We, of course, are Christians. This means that we accept the truth of what he told us, the teachings he has passed on to us through the Sacred Scriptures and Traditions of his Church. But even we need to be reminded sometimes that when it comes to the truth, this kind of Truth, you must accept it all. For if you say, either openly or in your heart, that you believe A and B of what Christ taught, but not C, that A and B are necessary for the salvation of souls, but not C, that God surely could not care about C, then you are letting the spiritual darkness of the age enter your own soul; for Christ himself gave that teaching to us as of the truth he taught …

Such a person is surely on dangerous ground indeed, for how can such a one, someone who says I will obey this teaching and that teaching but this other one, this I do not like! This teaching I will not obey and it does not matter because I do not believe in it, even though it is part of the Truth that Christ gave his Church. Can such a one be said to abide in Christ? It is not for me to say; but I would worry for them, and think of our Lord's words in our Gospel reading today – if a man does not abide in me, he is cast forth as a branch and withers; and the branches are gathered, thrown in the fire, and burned.

Sobering words. Sobering words indeed. But it is important here to remember that there is a difference between someone who rejects Christ's words and being someone who accepts them and occasionally fails to live up to them … or even fails to live up to them often! The first, the one who rejects our Lord's teachings and refuses to believe that he has done anything wrong, they will never ask God's forgiveness and his Grace to do better in the future. The other, they do indeed sin, but they know they sin; they have fallen prey to the many temptations that surround us … but they understand that they have done wrong and ask God's pardon … they repent and ask his strength to do better in the future.

And that strength that they pray for when asking God's forgiveness will be given. For weak and frail though they are, they are the branches that abide in Christ, the branches that, as he tells us also in our reading today, bear much fruit … branches that his Father, the vine-dresser, will prune so that they may bear even more fruit.

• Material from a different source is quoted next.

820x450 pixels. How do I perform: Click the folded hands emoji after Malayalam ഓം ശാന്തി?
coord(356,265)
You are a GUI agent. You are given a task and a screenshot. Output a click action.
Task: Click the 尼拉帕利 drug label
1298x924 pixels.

This is good news indeed. Good news for us, for we are all sinners; and good news for the world … good news for the world because of something that Christ said elsewhere … that his followers are the light of the world. It is a reflected light, of course, because Christ is the one who is truly the light of the world; but those who follow him faithfully help shine his light into the world.

And this is something that the world desperately needs, threatened as it is by so much darkness. God sent his Son into the world that all might be saved; and the Son sends us and all his followers that his saving word might be known to all. We must pray that all who hear it will choose to be branches that are part of the true vine … and that they will continue always to abide in the vine which is Christ so that they will bear much fruit … just as I pray that all here will abide always in Christ and bear much fruit all through their lives so that at the last they will abide with God forever in heaven - Father, the Son, and the Holy Spirit. Amen.